Challenging Restrictive Ballot Access Laws on Behalf of the Independent Candidate


As of April 24th, the date that John Anderson decided that he was an independent candidate, there were three kinds of barriers to getting onto the primary ballots. The most pressing problem was that there were five states in which the deadlines for filing petition signatures for independent candidates had expired. The most immediate order of business, therefore, was to institute lawsuits in those five states and to have their filing deadlines declared unconstitutional.

The second set of problems involved the possibility that a host of laws in different states might be asserted against Anderson to keep him off the ballot. These laws, known as “disaffiliation laws,” required that an independent candidate have taken some affirmative action either to declare himself independent or to resign or disaffiliate himself from any political party some length of time before entering an electoral race. “Sore loser”laws, which were in effect in many states, prohibited a candidate who had run in a primary and lost from then switching tracks and trying to get on the ballot as a third party or as an independent candidate.

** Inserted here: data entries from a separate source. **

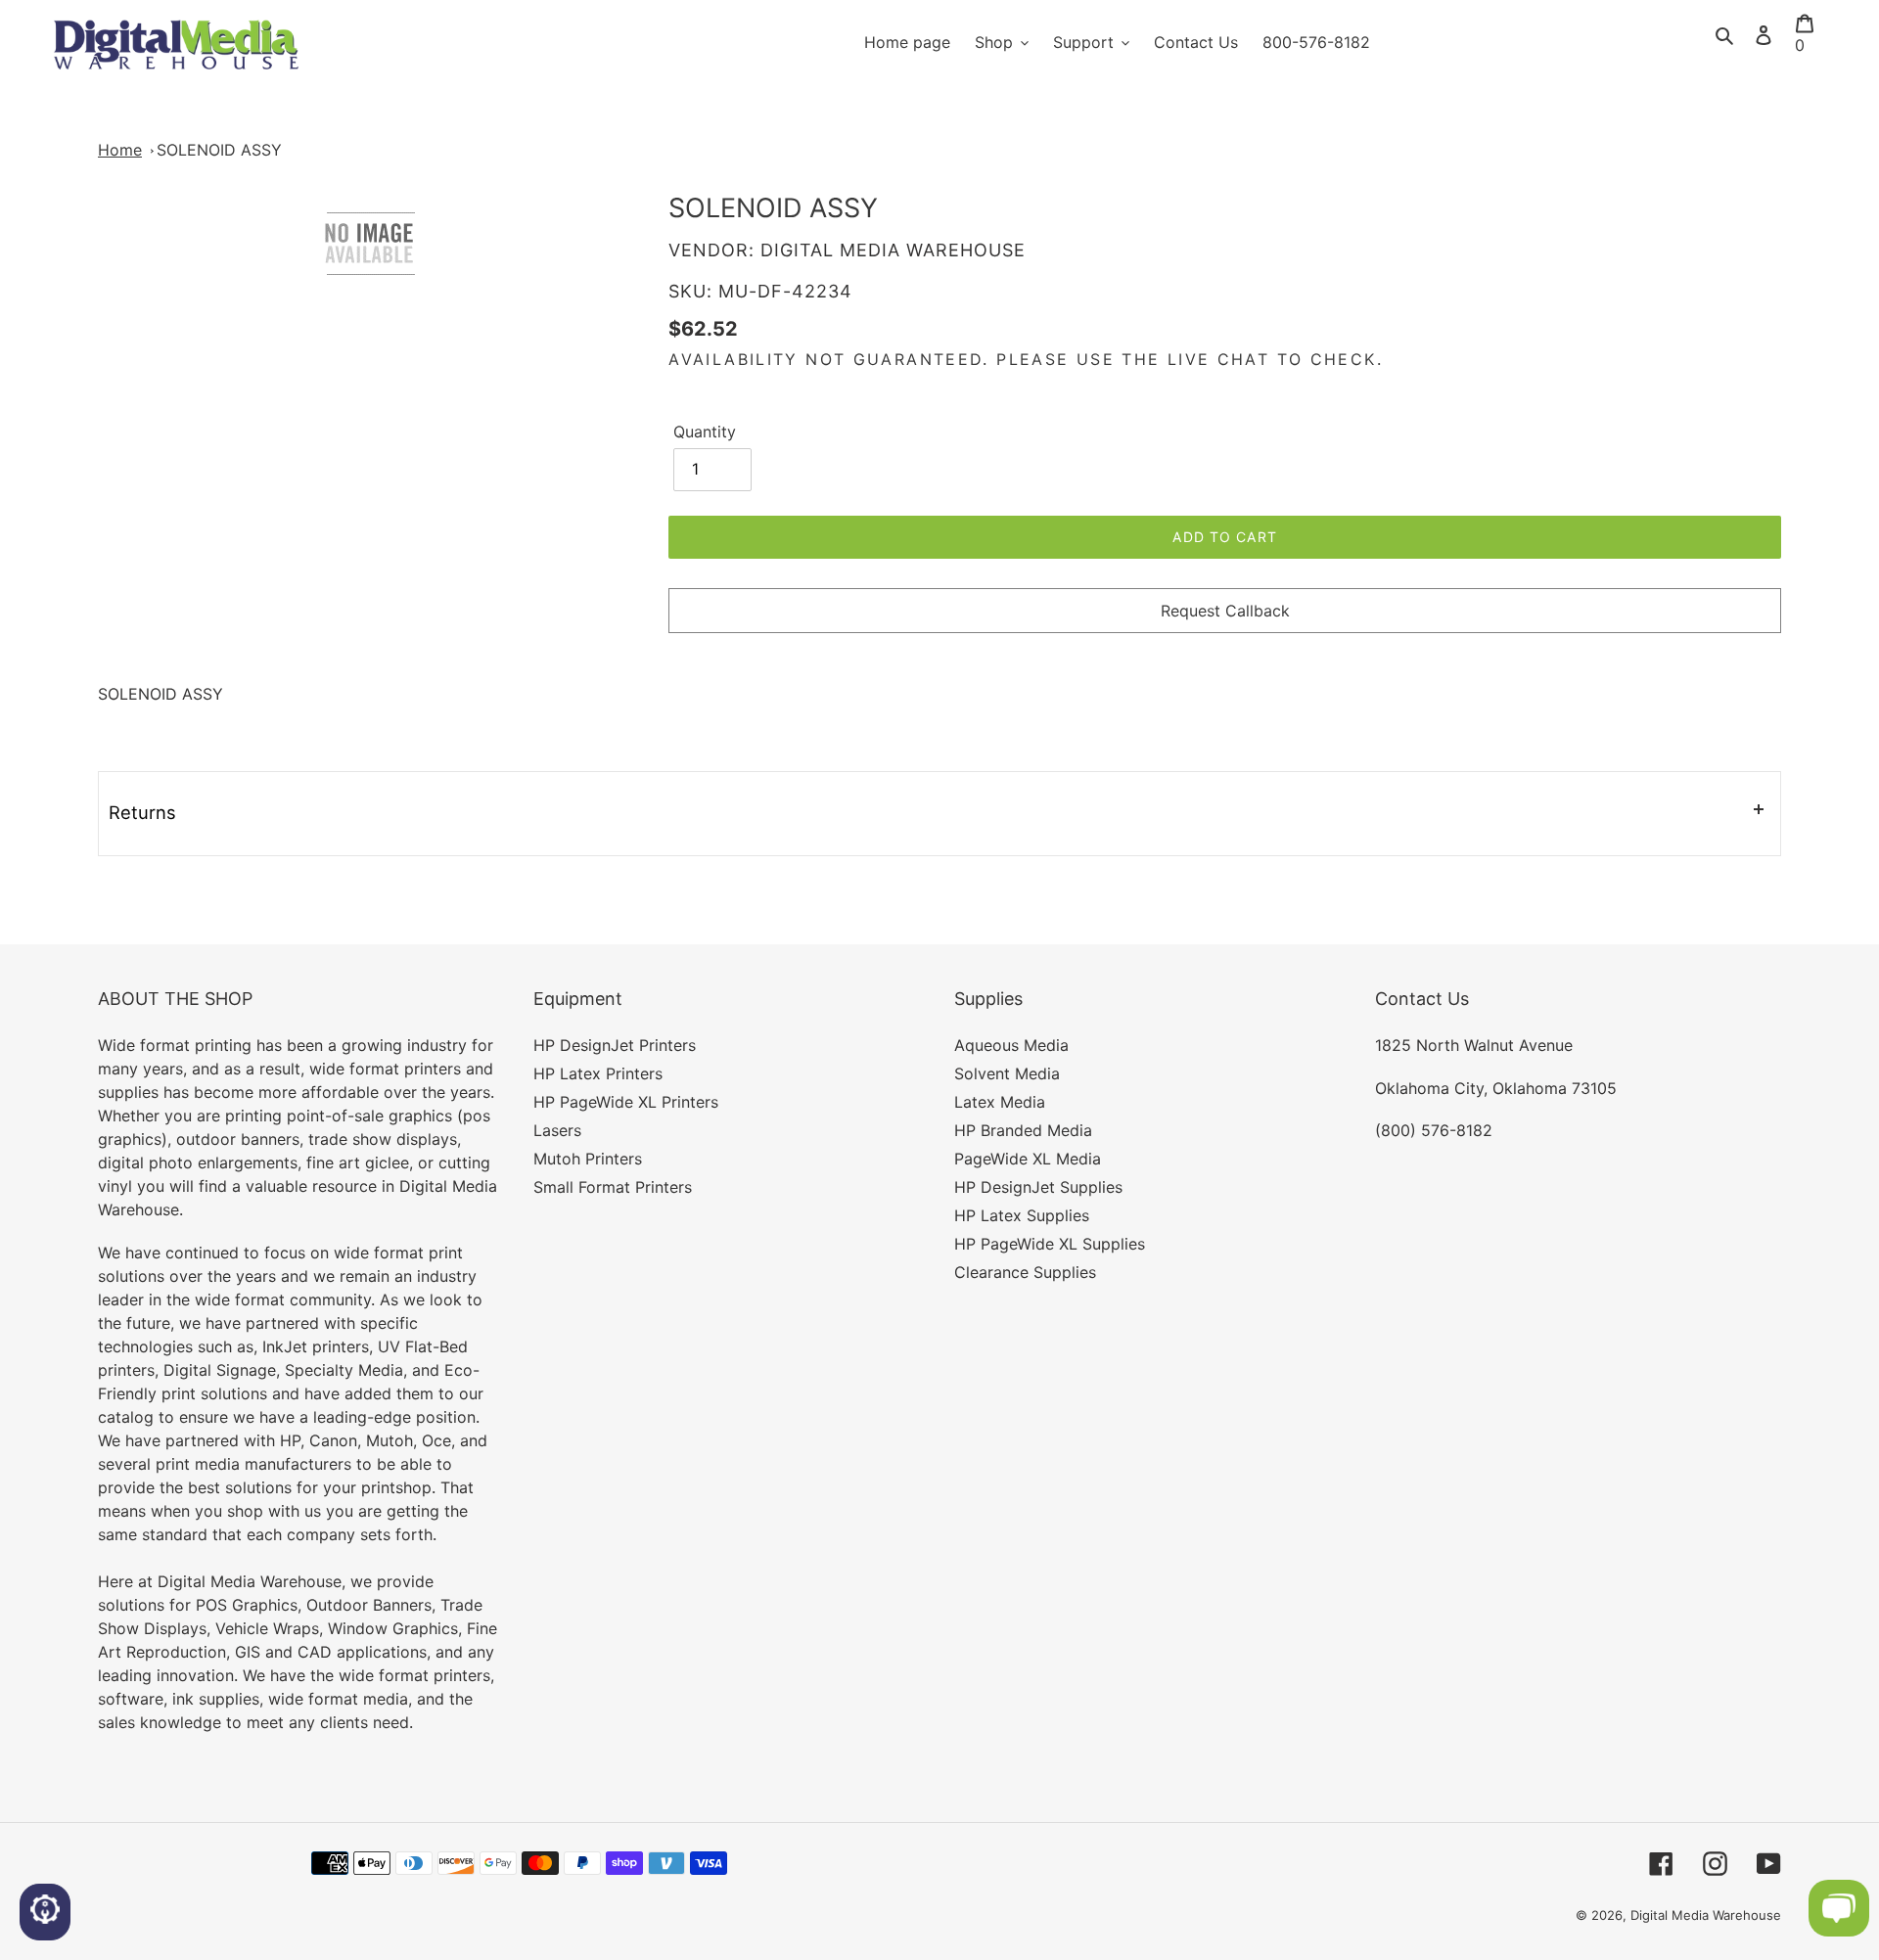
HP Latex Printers (598, 1073)
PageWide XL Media (1027, 1158)
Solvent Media (1007, 1073)
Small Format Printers (612, 1187)
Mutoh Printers (587, 1158)
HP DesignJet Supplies (1038, 1187)
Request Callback (1225, 610)
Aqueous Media (1011, 1045)
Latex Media (999, 1102)
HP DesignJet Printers (614, 1045)
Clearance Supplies (1025, 1272)
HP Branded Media (1023, 1130)
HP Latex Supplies (1021, 1215)
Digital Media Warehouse (1705, 1915)
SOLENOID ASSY (219, 150)
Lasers (557, 1130)
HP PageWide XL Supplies (1049, 1243)
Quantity (704, 431)
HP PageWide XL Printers (625, 1102)
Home (120, 150)
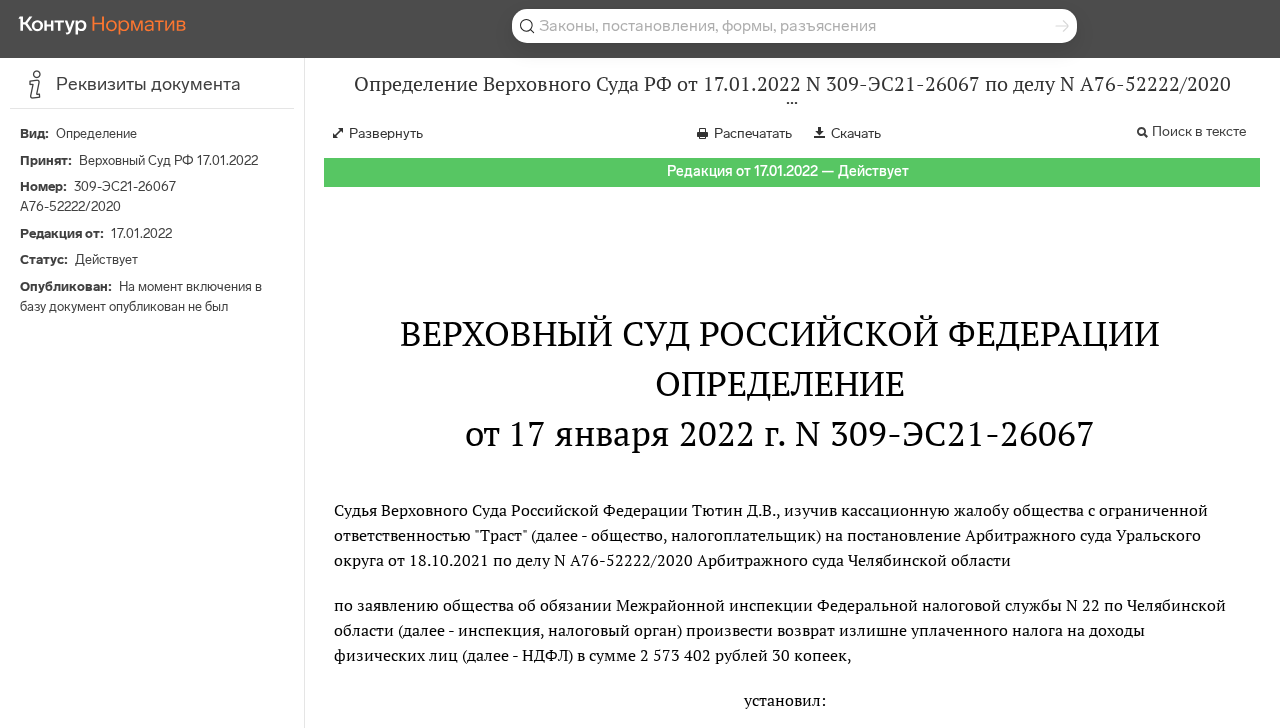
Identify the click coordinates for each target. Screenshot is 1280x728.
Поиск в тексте (1199, 131)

The third type of problem faced by Anderson involved state laws which had elaborate requirements regarding petition signatures, geographical distribution, the form of petitions, and so forth. The most outrageous example was a West Virginia requirement that people who sign petitions indicate the magisterial district in which they reside. The problem was that there was absolutely no way to tell from state law, practice, court records, or anything else what the boundaries of West Virginia’s magisterial districts were. These districts had basically gone out of existence. We were lucky enough to join the Libertarian Party in a suit challenging this requirement in the state supreme court. The court overturned the requirement, and we got on the ballot there.